[Start of Document extract]

You'll need more memory then, or more machines with not much disk attached.
You can look at it this way:
- The largest useful region size is 20G (at least that is the current common tribal knowledge).
- Each region has at least one memstore (one per column family actually, let's just say one for the sake of argument).
If you have 10T disks per region server then you need ~170 regions per region server (3*20G*170 ~ 10T).
If you give the memstore 35% of your heap and have 128M memstores you would need 170*128M/0.35 G ~ 60G of heap. That's already too large.
If you make the memstores 600M, you'll need 17*600/0.35 G ~ 290G of heap (if all memstores are being written to simultaneously).
There are ways to address that.
If you expect that not all memstores are written to at the same time, you can leave them smaller and increase their size multipliers, which allows them to be temporarily larger.
Again, this is just back of the envelope.
This is a lengthy topic, I'm planning a blog post around this. There are a bunch or parameters that can be tweaked based on workload.
The main take away for HBase is that you have to match disk space with Java heap.
From: Varun Sharma <[EMAIL PROTECTED]>
To: [EMAIL PROTECTED]; lars hofhansl <[EMAIL PROTECTED]>
Sent: Thursday, January 17, 2013 3:24 PM
Subject: Re: Hbase heap size
Thanks for the info. I am looking for a balance where I have a write heavy
work load and need excellent read latency. So 40 % to block cache for
caching, 35 % to memstore.
But I would like to also reduce the number of HFiles and amount of
compaction activity. So, having few number of regions and much larger
memstore flush size - like 640M. Could a large memstore flush be a problem
in some sense ? Are updates blocked on memstore flush ? In my case, I would
expect a 600M sized memstore to materialize into a 200-300M sized HFile.

[End of Document extract]

▶ Work instructions:
#1 For each statement about the HBase heap size thread, answer yes or no, and support your answer with the deciding words of the thread: (a) the largest useful region size is given as 20G; (b) the memstore is to receive 40% of the heap; (c) the main takeaway for HBase is that disk space must be matched with Java heap.
#2 Transcribe word for word the passage of the HBase heap size thread that begins at the words "You'll need more" and ends after the words "(3*20G*170 ~ 10T).".
#3 Carry the HBase heap size thread further, beginning after its last sentence.
The data that follow bear no relation to the HBase heap size thread.

[Start of Excerpted records]

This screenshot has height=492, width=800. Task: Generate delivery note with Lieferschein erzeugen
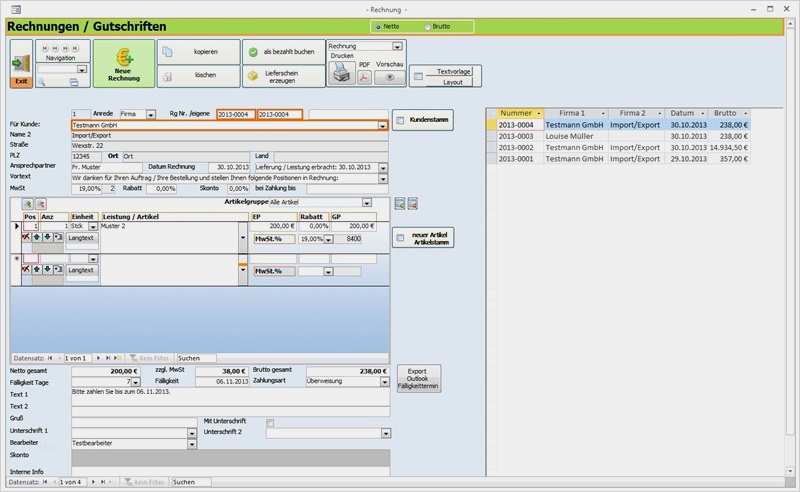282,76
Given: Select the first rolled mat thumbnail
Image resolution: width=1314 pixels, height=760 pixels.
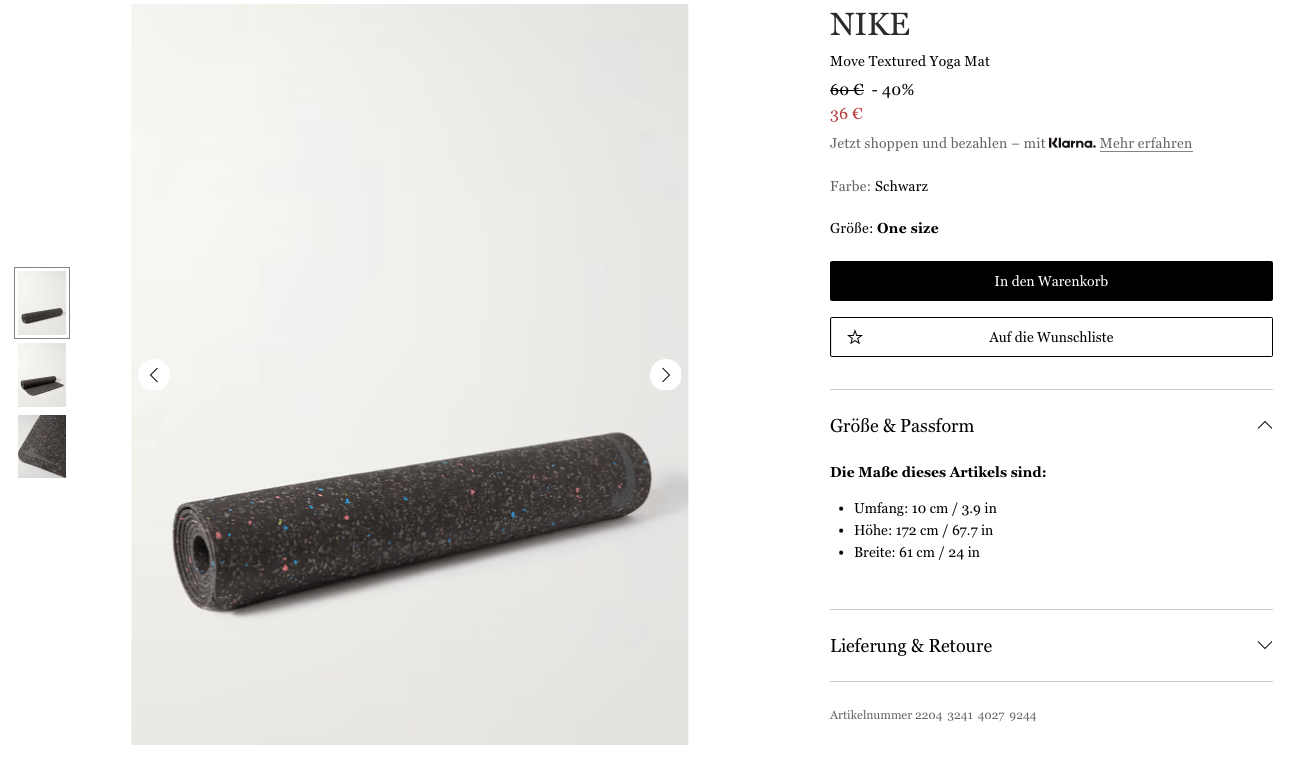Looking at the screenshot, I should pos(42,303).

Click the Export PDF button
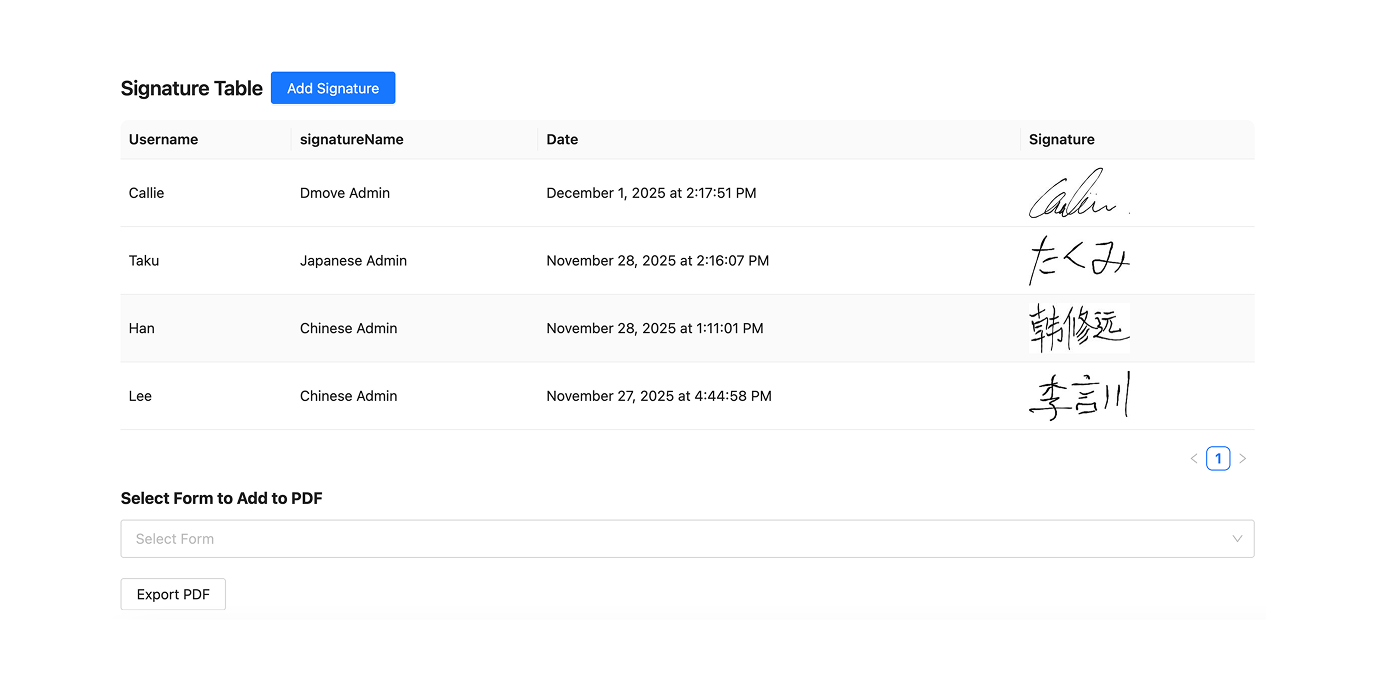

[End of Excerpted records]

▶ Answers for the tasks:
#1
(a) Yes: "The largest useful region size is 20G"
(b) No: "35 % to memstore."
(c) Yes: "you have to match disk space with Java heap"

#2
You'll need more memory then, or more machines with not much disk attached.
You can look at it this way:
- The largest useful region size is 20G (at least that is the current common tribal knowledge).
- Each region has at least one memstore (one per column family actually, let's just say one for the sake of argument).
If you have 10T disks per region server then you need ~170 regions per region server (3*20G*170 ~ 10T).

#3
On Thu, Jan 17, 2013 at 2:31 PM, lars hofhansl <[EMAIL PROTECTED]> wrote:
> A good rule of thumb that I found is to give each region server a Java
> help that is roughly 1/100th of the size of the disk space per region
> (that is assuming all the default setting: 10G regions, 128M memstores,
> 40% of heap for memstores, 20% of heap for block cache, 3-way replication)
> That is, if you give the region server a 10G heap, you can expect to be
> able to serve about 1T worth of disk space.
> That can be tweaked of course (increase the region size to 20G, if your
> load is mostly readonly you shrink the memstores, etc).
> That way you can reduce that ratio to 1/200 or even less.
> I'm sure other folks will have more detailed input.
> -- Lars
> From: Varun Sharma <[EMAIL PROTECTED]>
> To: [EMAIL PROTECTED]
> Sent: Thursday, January 17, 2013 1:15 PM
> Subject: Hbase heap size
> I was wondering how much folks typical give to hbase and how much they
> leave for the file system cache for the region server. I am using hbase
> 0.94 and running only the region server and data node daemons. I have a
> system with 15G ram.